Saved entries
◇ ◇ ◇ ◇ ◇

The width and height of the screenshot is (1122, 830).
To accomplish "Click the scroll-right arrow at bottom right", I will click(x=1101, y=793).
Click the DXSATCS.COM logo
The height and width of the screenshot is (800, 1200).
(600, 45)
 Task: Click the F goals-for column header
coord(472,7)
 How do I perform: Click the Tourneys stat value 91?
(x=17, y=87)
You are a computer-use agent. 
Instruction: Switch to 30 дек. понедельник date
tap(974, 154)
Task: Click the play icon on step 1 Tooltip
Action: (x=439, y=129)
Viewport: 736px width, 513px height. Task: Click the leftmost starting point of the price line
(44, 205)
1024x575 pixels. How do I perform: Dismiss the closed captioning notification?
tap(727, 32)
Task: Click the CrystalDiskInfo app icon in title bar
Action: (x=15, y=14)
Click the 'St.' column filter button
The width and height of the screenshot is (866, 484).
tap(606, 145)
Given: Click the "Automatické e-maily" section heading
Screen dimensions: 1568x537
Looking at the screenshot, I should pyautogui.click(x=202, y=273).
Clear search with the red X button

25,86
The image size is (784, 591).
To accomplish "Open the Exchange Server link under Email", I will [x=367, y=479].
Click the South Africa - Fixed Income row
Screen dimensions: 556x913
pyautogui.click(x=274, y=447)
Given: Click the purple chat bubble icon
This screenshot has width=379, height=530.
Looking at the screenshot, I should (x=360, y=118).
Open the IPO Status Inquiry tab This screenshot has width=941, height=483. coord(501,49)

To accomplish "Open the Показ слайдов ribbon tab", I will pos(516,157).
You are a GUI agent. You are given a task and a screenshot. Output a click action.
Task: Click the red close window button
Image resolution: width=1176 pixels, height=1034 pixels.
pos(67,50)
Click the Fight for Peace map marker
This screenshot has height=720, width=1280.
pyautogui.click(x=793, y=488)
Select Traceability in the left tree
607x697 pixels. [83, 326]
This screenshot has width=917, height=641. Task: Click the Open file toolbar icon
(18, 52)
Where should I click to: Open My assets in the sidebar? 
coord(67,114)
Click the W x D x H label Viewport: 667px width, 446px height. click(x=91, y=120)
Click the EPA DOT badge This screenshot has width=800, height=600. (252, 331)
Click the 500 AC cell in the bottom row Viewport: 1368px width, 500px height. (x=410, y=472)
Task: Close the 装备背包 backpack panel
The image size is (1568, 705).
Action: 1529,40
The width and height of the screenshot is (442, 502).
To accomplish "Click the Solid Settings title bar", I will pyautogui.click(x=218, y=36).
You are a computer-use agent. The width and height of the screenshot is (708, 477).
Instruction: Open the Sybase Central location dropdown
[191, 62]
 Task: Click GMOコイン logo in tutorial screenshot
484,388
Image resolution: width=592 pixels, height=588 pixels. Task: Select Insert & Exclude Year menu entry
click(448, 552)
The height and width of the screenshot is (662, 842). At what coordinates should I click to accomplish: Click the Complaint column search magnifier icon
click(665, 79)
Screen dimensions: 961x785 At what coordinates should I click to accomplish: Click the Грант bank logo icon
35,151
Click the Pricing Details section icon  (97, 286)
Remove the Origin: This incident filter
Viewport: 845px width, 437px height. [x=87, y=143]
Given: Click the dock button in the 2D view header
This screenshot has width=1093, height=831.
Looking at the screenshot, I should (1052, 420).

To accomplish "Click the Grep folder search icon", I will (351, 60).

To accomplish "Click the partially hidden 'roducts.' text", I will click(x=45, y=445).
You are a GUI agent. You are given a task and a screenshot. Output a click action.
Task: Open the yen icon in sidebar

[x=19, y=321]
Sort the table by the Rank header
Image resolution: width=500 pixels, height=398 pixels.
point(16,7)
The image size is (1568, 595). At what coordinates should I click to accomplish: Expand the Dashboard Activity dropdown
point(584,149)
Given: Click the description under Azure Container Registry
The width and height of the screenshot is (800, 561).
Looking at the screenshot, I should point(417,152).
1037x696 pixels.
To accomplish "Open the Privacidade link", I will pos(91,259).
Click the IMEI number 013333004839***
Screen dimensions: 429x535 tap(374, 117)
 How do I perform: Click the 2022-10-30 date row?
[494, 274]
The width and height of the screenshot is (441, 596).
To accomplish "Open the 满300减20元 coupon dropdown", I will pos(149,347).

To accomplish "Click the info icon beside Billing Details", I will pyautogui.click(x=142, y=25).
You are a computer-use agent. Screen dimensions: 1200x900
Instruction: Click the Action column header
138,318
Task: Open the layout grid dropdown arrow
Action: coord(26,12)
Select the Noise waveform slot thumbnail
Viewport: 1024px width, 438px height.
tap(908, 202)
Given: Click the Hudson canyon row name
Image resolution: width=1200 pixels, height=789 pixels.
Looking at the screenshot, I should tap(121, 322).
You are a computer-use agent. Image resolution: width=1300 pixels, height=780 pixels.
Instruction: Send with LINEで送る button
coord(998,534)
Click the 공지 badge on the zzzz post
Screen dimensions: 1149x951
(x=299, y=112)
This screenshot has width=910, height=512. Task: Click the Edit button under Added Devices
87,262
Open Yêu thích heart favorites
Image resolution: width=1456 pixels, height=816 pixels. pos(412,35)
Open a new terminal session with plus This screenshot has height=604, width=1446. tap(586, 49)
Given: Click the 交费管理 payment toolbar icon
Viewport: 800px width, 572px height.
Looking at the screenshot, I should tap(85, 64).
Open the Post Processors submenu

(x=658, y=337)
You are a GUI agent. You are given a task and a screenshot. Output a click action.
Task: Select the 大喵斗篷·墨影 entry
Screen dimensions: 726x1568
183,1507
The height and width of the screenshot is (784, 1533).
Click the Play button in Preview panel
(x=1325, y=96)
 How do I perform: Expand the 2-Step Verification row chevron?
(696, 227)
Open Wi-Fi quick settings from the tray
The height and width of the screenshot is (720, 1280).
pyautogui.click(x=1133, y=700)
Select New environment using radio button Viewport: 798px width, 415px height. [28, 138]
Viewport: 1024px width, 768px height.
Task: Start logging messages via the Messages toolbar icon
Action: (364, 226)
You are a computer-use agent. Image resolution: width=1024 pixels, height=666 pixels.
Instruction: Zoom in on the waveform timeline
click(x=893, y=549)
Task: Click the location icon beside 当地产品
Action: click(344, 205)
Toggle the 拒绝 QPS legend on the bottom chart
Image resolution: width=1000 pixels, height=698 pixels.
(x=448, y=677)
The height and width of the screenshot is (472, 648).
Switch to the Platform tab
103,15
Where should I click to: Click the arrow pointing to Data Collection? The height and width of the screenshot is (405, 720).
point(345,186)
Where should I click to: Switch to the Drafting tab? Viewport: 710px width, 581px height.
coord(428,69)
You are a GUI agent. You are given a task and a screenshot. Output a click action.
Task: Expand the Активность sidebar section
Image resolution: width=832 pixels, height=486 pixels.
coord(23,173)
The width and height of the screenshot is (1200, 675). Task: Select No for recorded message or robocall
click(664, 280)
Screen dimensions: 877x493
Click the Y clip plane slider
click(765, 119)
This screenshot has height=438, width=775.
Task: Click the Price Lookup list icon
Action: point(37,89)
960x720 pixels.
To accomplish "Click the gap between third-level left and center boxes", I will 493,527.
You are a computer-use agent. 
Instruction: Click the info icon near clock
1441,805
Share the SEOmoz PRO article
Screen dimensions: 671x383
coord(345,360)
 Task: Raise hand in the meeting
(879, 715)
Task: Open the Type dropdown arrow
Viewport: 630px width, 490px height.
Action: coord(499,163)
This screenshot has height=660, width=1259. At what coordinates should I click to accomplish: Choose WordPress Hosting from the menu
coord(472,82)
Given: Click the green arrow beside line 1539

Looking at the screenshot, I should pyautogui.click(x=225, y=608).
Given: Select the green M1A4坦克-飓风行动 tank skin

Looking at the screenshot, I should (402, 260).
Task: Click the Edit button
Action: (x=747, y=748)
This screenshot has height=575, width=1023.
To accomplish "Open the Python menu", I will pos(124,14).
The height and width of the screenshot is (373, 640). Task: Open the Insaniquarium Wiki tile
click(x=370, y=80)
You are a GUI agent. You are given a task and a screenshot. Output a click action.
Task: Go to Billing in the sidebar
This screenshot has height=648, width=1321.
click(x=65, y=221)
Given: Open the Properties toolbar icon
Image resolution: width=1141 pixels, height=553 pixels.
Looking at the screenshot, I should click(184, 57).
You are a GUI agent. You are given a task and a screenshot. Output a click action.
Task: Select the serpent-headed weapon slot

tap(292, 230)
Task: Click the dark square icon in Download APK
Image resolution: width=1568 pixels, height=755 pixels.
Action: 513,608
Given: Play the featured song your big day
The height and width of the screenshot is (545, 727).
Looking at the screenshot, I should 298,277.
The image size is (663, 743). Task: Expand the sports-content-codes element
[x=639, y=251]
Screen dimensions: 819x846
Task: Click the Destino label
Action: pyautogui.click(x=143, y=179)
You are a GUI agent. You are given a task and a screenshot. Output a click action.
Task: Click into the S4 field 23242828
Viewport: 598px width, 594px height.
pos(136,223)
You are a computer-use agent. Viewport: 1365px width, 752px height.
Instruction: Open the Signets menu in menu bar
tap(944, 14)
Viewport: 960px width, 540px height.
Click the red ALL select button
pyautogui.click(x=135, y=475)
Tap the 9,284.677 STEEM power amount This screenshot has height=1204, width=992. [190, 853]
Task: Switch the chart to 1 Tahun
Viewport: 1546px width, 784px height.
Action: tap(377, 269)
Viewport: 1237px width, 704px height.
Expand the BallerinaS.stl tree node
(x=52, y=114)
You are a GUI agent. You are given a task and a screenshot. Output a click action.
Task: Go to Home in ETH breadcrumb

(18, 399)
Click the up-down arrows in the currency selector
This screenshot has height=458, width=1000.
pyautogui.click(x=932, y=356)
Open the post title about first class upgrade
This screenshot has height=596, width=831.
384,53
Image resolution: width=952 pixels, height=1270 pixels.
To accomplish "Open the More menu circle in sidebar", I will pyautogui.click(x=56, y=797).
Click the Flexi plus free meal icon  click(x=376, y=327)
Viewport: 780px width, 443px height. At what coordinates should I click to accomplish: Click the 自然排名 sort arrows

◇ ◇ ◇ ◇ ◇

**What the task asks**: All lines with the word "arrows" are needed; pull them from the entries and copy each.

**Solution below**:
Click the up-down arrows in the currency selector
Viewport: 780px width, 443px height. At what coordinates should I click to accomplish: Click the 自然排名 sort arrows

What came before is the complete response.